IPC: Fast Streaming and Serialization

Arrow defines two types of binary formats for serializing record batches:

  • Streaming format: for sending an arbitrary length sequence of record batches. The format must be processed from start to end, and does not support random access
  • File or Random Access format: for serializing a fixed number of record batches. Supports random access, and thus is very useful when used with memory maps

To follow this section, make sure to first read the section on Memory and IO.

Writing and Reading Streams

First, let’s create a small record batch:

In [1]: import pyarrow as pa

In [2]: data = [
   ...:     pa.array([1, 2, 3, 4]),
   ...:     pa.array(['foo', 'bar', 'baz', None]),
   ...:     pa.array([True, None, False, True])
   ...: ]
   ...: 

In [3]: batch = pa.RecordBatch.from_arrays(data, ['f0', 'f1', 'f2'])

In [4]: batch.num_rows
Out[4]: 4

In [5]: batch.num_columns
Out[5]: 3

Now, we can begin writing a stream containing some number of these batches. For this we use RecordBatchStreamWriter, which can write to a writeable NativeFile object or a writeable Python object:

In [6]: sink = pa.BufferOutputStream()

In [7]: writer = pa.RecordBatchStreamWriter(sink, batch.schema)

Here we used an in-memory Arrow buffer stream, but this could have been a socket or some other IO sink.

When creating the StreamWriter, we pass the schema, since the schema (column names and types) must be the same for all of the batches sent in this particular stream. Now we can do:

In [8]: for i in range(5):
   ...:    writer.write_batch(batch)
   ...: 

In [9]: writer.close()

In [10]: buf = sink.get_result()

In [11]: buf.size
Out[11]: 3820

Now buf contains the complete stream as an in-memory byte buffer.
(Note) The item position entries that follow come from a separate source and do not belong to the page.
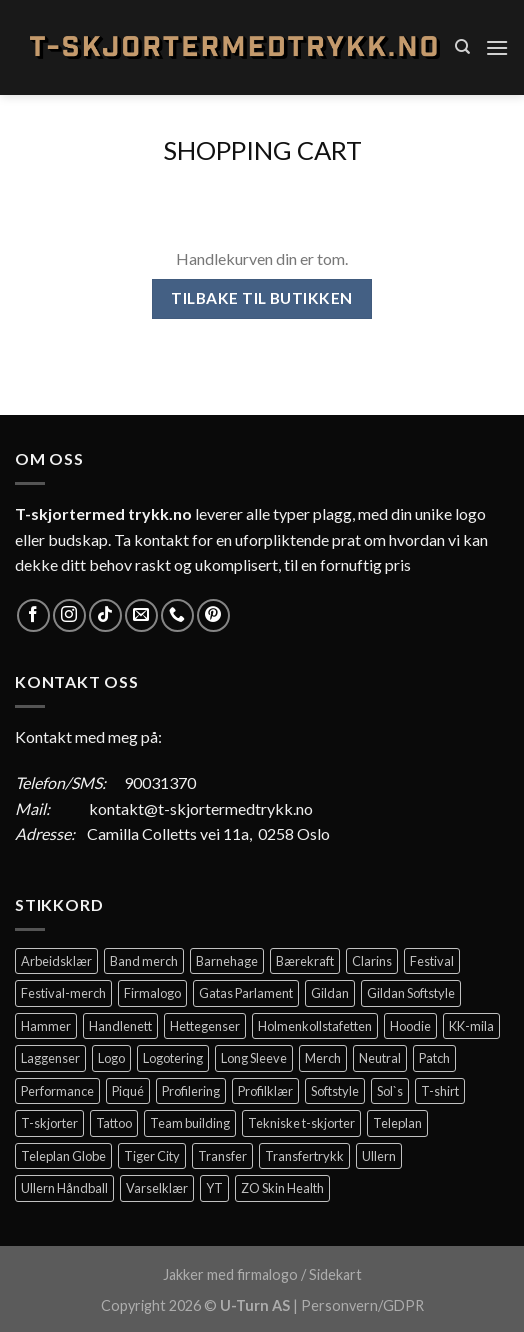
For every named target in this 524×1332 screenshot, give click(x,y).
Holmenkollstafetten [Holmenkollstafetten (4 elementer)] (315, 1026)
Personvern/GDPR (362, 1305)
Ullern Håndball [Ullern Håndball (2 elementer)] (64, 1188)
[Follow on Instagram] (69, 615)
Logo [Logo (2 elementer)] (111, 1058)
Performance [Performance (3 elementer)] (57, 1091)
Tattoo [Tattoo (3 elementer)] (114, 1123)
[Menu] (497, 47)
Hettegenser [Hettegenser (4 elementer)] (205, 1026)
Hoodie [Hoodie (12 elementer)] (410, 1026)
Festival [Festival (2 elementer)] (432, 961)
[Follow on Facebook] (33, 615)
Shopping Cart (262, 150)
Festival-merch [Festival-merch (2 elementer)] (63, 993)
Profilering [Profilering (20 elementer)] (191, 1091)
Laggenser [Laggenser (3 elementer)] (50, 1058)
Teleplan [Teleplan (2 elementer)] (397, 1123)
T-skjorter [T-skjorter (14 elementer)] (49, 1123)
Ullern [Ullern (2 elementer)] (379, 1156)
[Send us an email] (141, 615)
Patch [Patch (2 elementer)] (434, 1058)
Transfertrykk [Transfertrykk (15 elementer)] (304, 1156)
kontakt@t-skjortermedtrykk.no (201, 808)
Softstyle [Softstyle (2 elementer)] (335, 1091)
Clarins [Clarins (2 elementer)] (372, 961)
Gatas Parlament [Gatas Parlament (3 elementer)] (246, 993)
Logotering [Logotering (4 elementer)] (173, 1058)
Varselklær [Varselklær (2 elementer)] (157, 1188)
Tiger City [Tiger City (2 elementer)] (152, 1156)
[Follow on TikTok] (105, 615)
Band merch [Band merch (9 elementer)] (144, 961)
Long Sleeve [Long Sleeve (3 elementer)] (254, 1058)
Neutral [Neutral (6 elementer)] (380, 1058)
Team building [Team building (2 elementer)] (190, 1123)
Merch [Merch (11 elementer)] (323, 1058)
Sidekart (335, 1274)
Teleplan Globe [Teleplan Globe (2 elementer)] (63, 1156)
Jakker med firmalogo (230, 1274)
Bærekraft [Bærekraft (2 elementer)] (305, 961)
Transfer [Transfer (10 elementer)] (222, 1156)
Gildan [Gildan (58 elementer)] (330, 993)
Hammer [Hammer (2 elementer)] (46, 1026)
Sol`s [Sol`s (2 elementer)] (390, 1091)
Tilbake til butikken (261, 298)
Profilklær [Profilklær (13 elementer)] (265, 1091)
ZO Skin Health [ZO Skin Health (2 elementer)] (282, 1188)
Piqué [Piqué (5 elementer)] (128, 1091)
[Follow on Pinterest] (213, 615)
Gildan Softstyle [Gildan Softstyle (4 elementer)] (411, 993)
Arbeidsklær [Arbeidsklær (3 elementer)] (56, 961)
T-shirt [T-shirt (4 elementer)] (440, 1091)
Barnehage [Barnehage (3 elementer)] (227, 961)
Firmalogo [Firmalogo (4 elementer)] (152, 993)
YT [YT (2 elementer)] (214, 1188)
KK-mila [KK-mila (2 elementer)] (471, 1026)
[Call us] (177, 615)
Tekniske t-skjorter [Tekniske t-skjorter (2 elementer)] (301, 1123)
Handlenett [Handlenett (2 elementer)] (120, 1026)
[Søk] (462, 47)
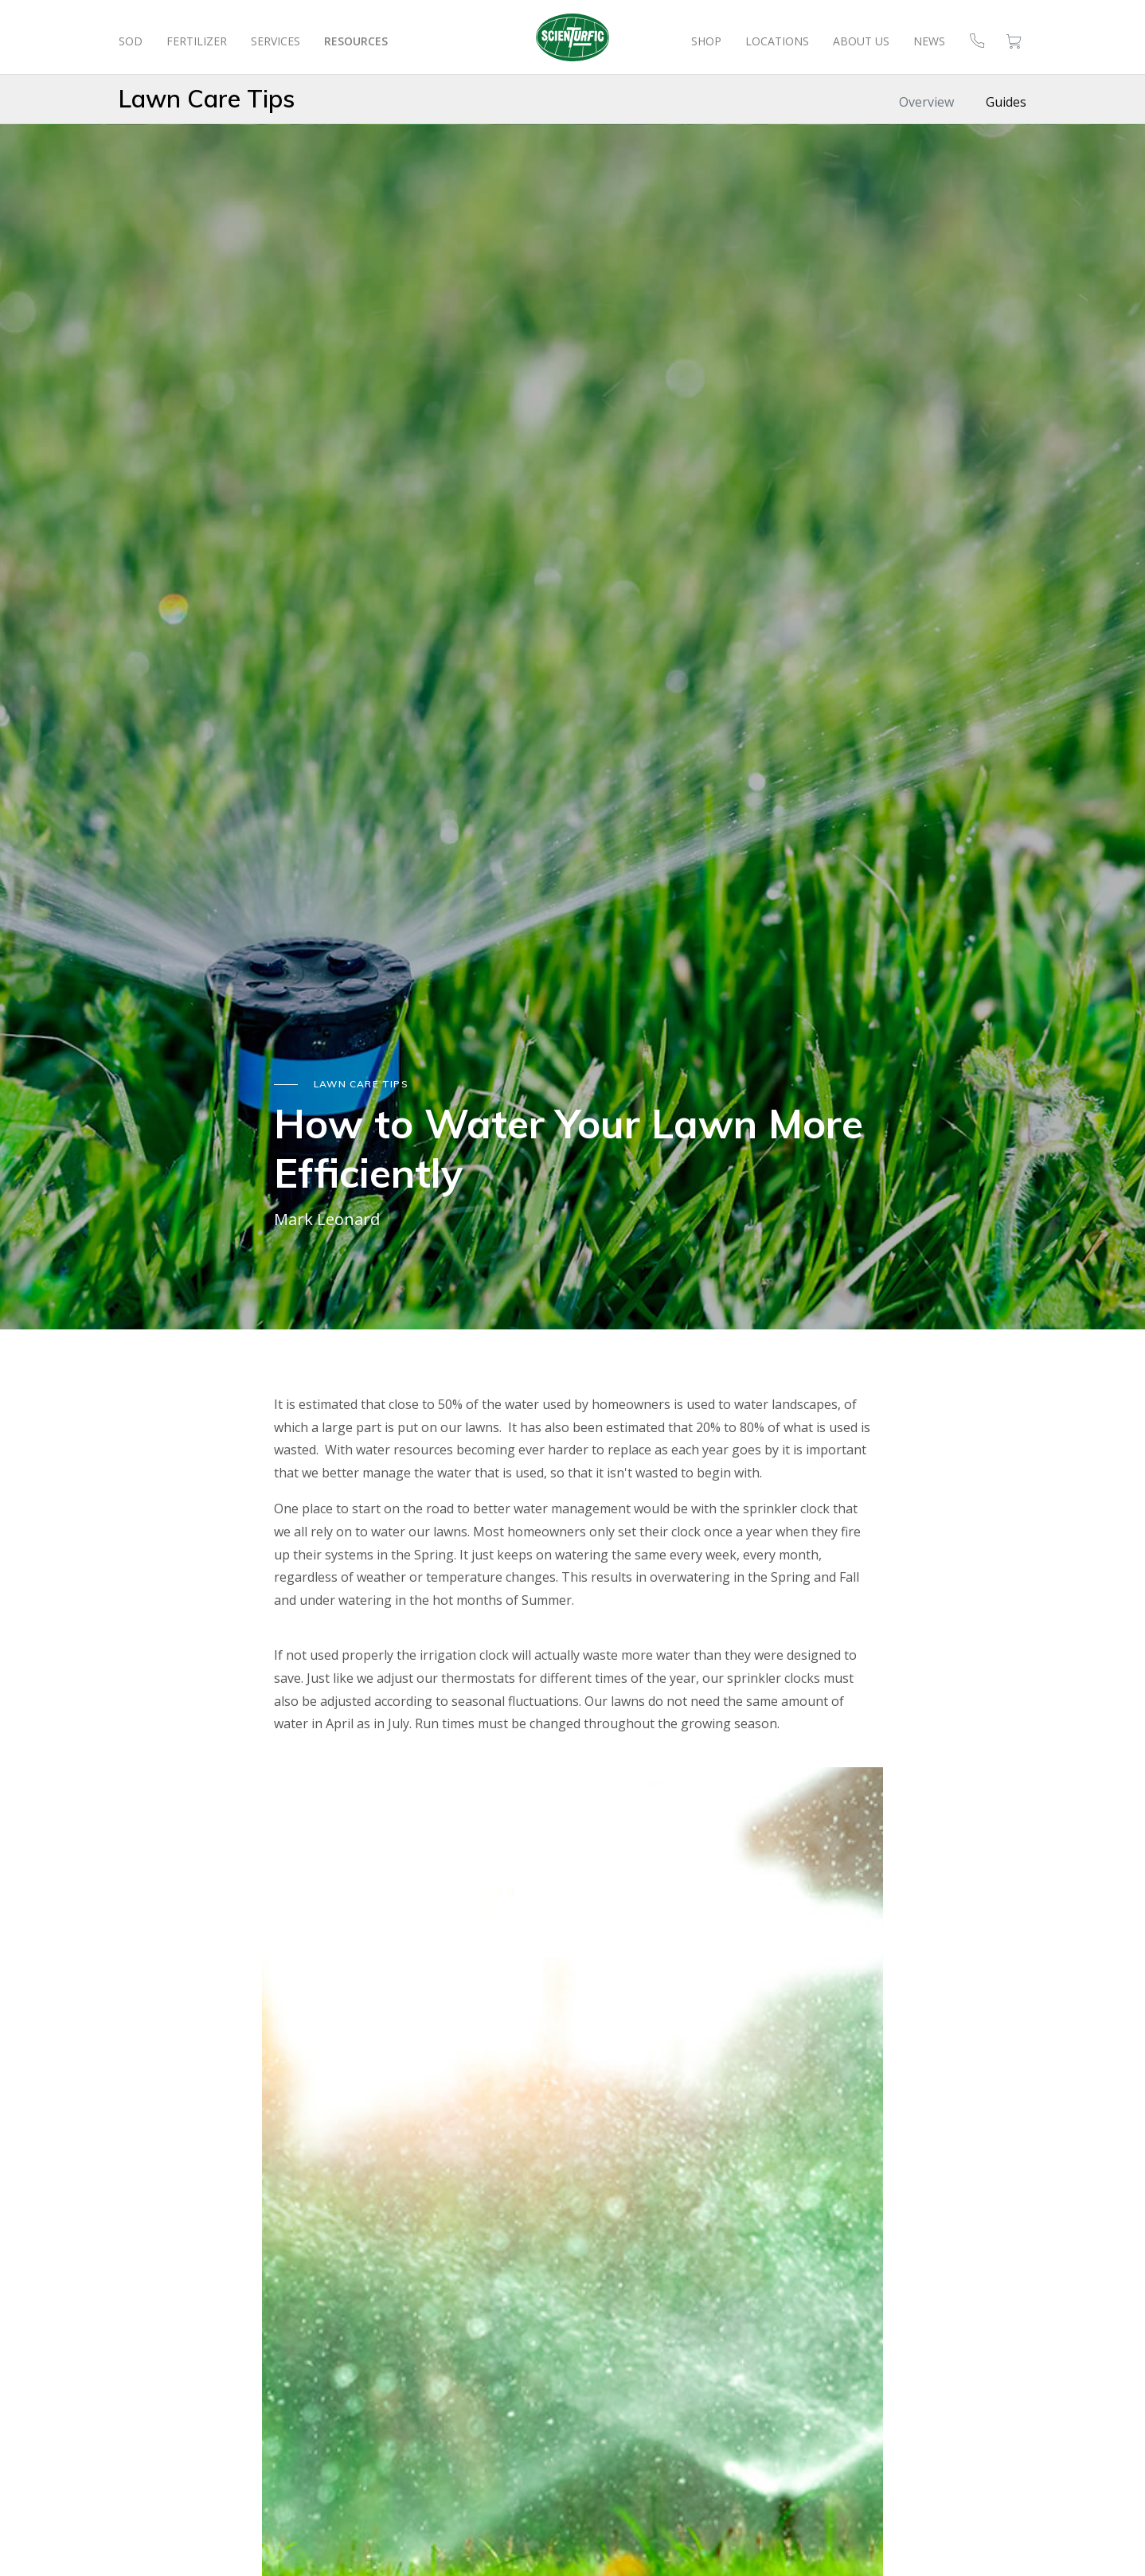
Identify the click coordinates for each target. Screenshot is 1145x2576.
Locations (777, 41)
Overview (926, 102)
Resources (356, 41)
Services (275, 41)
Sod (131, 41)
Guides (1006, 102)
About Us (861, 41)
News (929, 41)
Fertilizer (196, 41)
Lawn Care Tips (207, 99)
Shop (706, 41)
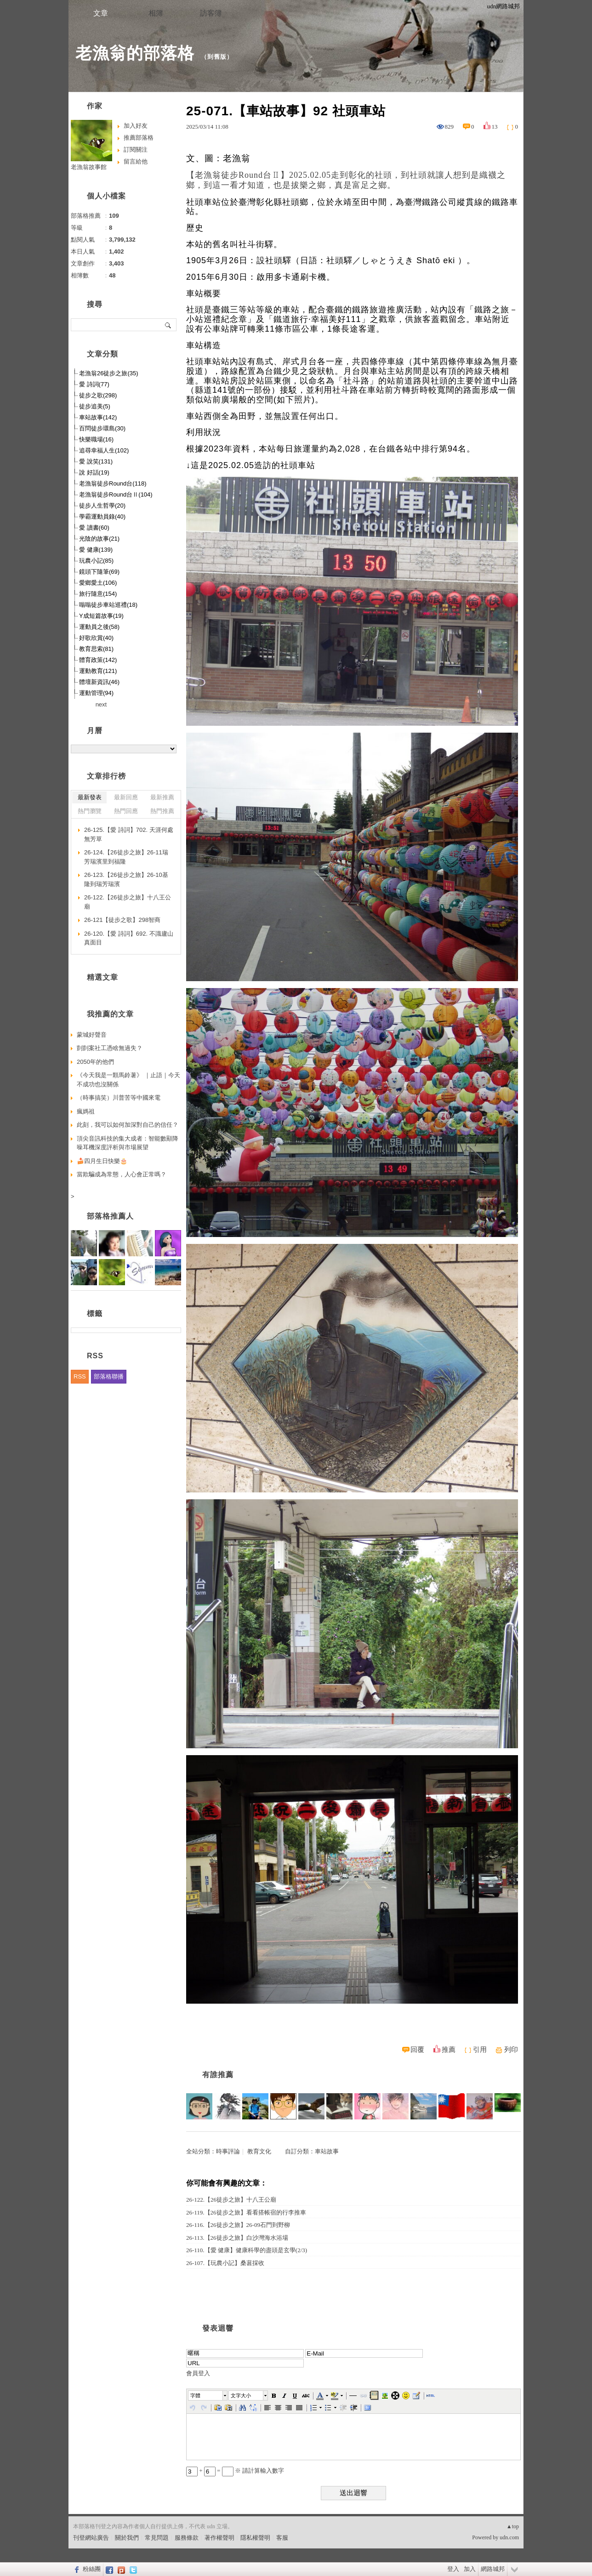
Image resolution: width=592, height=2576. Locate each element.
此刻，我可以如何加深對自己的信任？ (127, 1124)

We can read such a stream with RecordBatchStreamReader or the convenience function pyarrow.open_stream:

In [12]: reader = pa.open_stream(buf)

In [13]: reader.schema
Out[13]: 
f0: int64
f1: string
f2: bool
-- metadata --

In [14]: batches = [b for b in reader]

In [15]: len(batches)
Out[15]: 5

We can check the returned batches are the same as the original input:

In [16]: batches[0].equals(batch)
Out[16]: True

An important point is that if the input source supports zero-copy reads (e.g. like a memory map, or pyarrow.BufferReader), then the returned batches are also zero-copy and do not allocate any new memory on read.

Writing and Reading Random Access Files

The RecordBatchFileWriter has the same API as RecordBatchStreamWriter:

In [17]: sink = pa.BufferOutputStream()

In [18]: writer = pa.RecordBatchFileWriter(sink, batch.schema)

In [19]: for i in range(10):
   ....:    writer.write_batch(batch)
   ....: 

In [20]: writer.close()

In [21]: buf = sink.get_result()

In [22]: buf.size
Out[22]: 7914

The difference between RecordBatchFileReader and RecordBatchStreamReader is that the input source must have a seek method for random access. The stream reader only requires read operations. We can also use the pyarrow.open_file method to open a file:

In [23]: reader = pa.open_file(buf)

Because we have access to the entire payload, we know the number of record batches in the file, and can read any at random:

In [24]: reader.num_record_batches
Out[24]: 10

In [25]: b = reader.get_batch(3)

In [26]: b.equals(batch)
Out[26]: True